Не случайно попытки «склеивания» и «сращения» страниц истории, бережно предпринимаемые в прежних мандельштамовских статьях, сменились в «Шуме времени» намеренно «разорванными картинами». Может быть, именно поэтому Мандельштам год спустя будет признаваться Анне Ахматовой и Павлу Лукницкому, что он «стыдится содержания» «Шума времени». Заключительные страницы своей новой прозы Мандельштам дописывал летом 1924 года, в доме отдыха ЦЕКУБУ, в подмосковной Апрелевке. По-видимому, тогда же «Шуму времени» было дано его заглавие, восходящее не только к знаменитому — fuga temporis — «бег времени», много позже подхваченному Ахматовой, но и к следующему фрагменту романа Андрея Белого «Серебряный голубь»: «...Август плывет себе в шуме и шелесте времени: слышишь — времени шум?». В конце июля Мандельштамы переехали на жительство в Ленинград. Поселились они в самом центре города, на Большой Морской, сняв две комнаты в квартире актрисы-конферансье М. Марадулиной. Сохранилось подробное описание мандельштамовского скромного жилья, выполненное дотошным П. Лукницким:
«От круглого стола — в другую комнату. Вот она: узкая, маленькая, по длине — 2 окна. От двери направо в углу — печь. По правой стене — диван, на диване — одеяло, на одеяле — подушка. У печки висят, кажется, рубашка и подштанники. От дивана, по поперечной стенке — стол. На нем лампа с зеленым абажуром, и больше ничего. На противоположной стене — между окон — род шкафа с множеством ящичков. Кресло. Все. Все чисто и хорошо, смущают только подштанники».

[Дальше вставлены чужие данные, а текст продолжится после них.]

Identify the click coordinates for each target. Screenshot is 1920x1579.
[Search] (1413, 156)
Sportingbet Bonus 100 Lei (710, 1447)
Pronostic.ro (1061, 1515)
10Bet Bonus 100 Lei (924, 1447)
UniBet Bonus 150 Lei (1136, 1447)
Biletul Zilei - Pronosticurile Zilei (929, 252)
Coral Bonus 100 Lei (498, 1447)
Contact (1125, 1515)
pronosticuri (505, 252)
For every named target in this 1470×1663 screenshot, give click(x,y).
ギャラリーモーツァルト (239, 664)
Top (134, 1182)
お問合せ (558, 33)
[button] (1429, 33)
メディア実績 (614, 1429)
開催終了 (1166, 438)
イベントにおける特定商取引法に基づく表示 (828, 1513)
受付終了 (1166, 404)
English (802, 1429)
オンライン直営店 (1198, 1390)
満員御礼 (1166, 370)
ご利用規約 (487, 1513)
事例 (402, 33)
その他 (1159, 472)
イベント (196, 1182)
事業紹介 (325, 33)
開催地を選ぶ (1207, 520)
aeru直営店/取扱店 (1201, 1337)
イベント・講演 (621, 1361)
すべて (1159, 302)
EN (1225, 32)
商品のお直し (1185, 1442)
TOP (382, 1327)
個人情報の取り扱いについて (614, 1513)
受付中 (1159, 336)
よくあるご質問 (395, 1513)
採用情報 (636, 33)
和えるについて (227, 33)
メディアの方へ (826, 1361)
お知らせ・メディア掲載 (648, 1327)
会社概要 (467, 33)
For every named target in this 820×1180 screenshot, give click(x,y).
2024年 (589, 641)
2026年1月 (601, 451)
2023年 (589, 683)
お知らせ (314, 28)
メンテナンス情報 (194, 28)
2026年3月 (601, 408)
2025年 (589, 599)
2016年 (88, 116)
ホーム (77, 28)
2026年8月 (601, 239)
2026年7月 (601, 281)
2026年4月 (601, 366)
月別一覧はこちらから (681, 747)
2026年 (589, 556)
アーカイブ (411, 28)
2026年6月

В Ленинграде поэт получил дополнительный источник дохода: по предложению Самуила Маршака Мандельштам взялся писать детские стихи. Это было закономерно, поскольку с детьми Осип Эмильевич почти всегда легко находил общий язык. «Он ведь был странный: не мог дотронуться ни до кошки, ни до собаки, ни до рыбы... — в 1940 году рассказывала Анна Ахматова Лидии Чуковской... — А детей любил. И где бы он ни жил, всегда рассказывал о каком-нибудь соседском ребеночке». Некоторые из детских стихотворений Мандельштама учитывали опыт «лесенки» Владимира Маяковского:
— А водопровод
Где
воду берет ?
Другие — приспосабливали для нужд детской поэзии нарочито инфантильную манеру мандельштамовского учителя — Иннокентия Анненского:
— Эх, голуби-шары
На белой нитке,
Распродам я вас, шары,
Буду не в убытке!
Топорщатся, пыжатся шары наливные —
Лиловые, красные и голубые...
(Мандельштам «Шары»)
Покупайте, сударики, шарики!
Шарики детски,
Красны, лиловы,
Очень дешевы!
(Анненский «Шарики детские»)
В одном из ленинградских издательств с Мандельштамом встретился будущий прославленный драматург, а тогда — начинающий поэт для детей Евгений Шварц, в чьем дневнике находим беглый набросок к мандельштамовскому портрету: «Озабоченный, худенький, как цыпленок, все вздергивающий голову в ответ своим мыслям, внушающий уважение». В сентябре в Ленинград на короткое время приехал Пастернак, который несколько раз заходил к Мандельштамам в гости. В письме, отправленном Осипу Эмильевичу 19 сентября уже из Москвы, Борис Леонидович сетовал, что ему так и не довелось послушать мандельштамовскую прозу. Дружеским и чуть шутливым жестом завершается второе пастернаковское письмо — от 24 октября: «Обнимаю Вас. Сердечный привет Надежде Яковлевне. Жена, с соответствующими перемещеньями, присоединяется». Рождество Мандельштамы справляли с Бенедиктом Лившицем и его женой. «Мы с Надей валялись в спальне на супружеской кровати и болтали, — вспоминала Екатерина Лившиц, — дверь была открыта, и нам было видно и слышно, как веселились наши мужья». Новый, 1925 год они встретили вместе с Б. Бабиным и его женой — знакомыми мандельштамовской юности. В середине января 1925 года на Морской впервые появилась Ольга Александровна Ваксель (1903—1932). В 1925 году «бытовое» христианство Мандельштама выльется в пронзительное трехстишие-молитву:
Помоги, Господь, эту ночь прожить,
Я за жизнь боюсь — за твою рабу...
В Петербурге жить — словно спать в гробу.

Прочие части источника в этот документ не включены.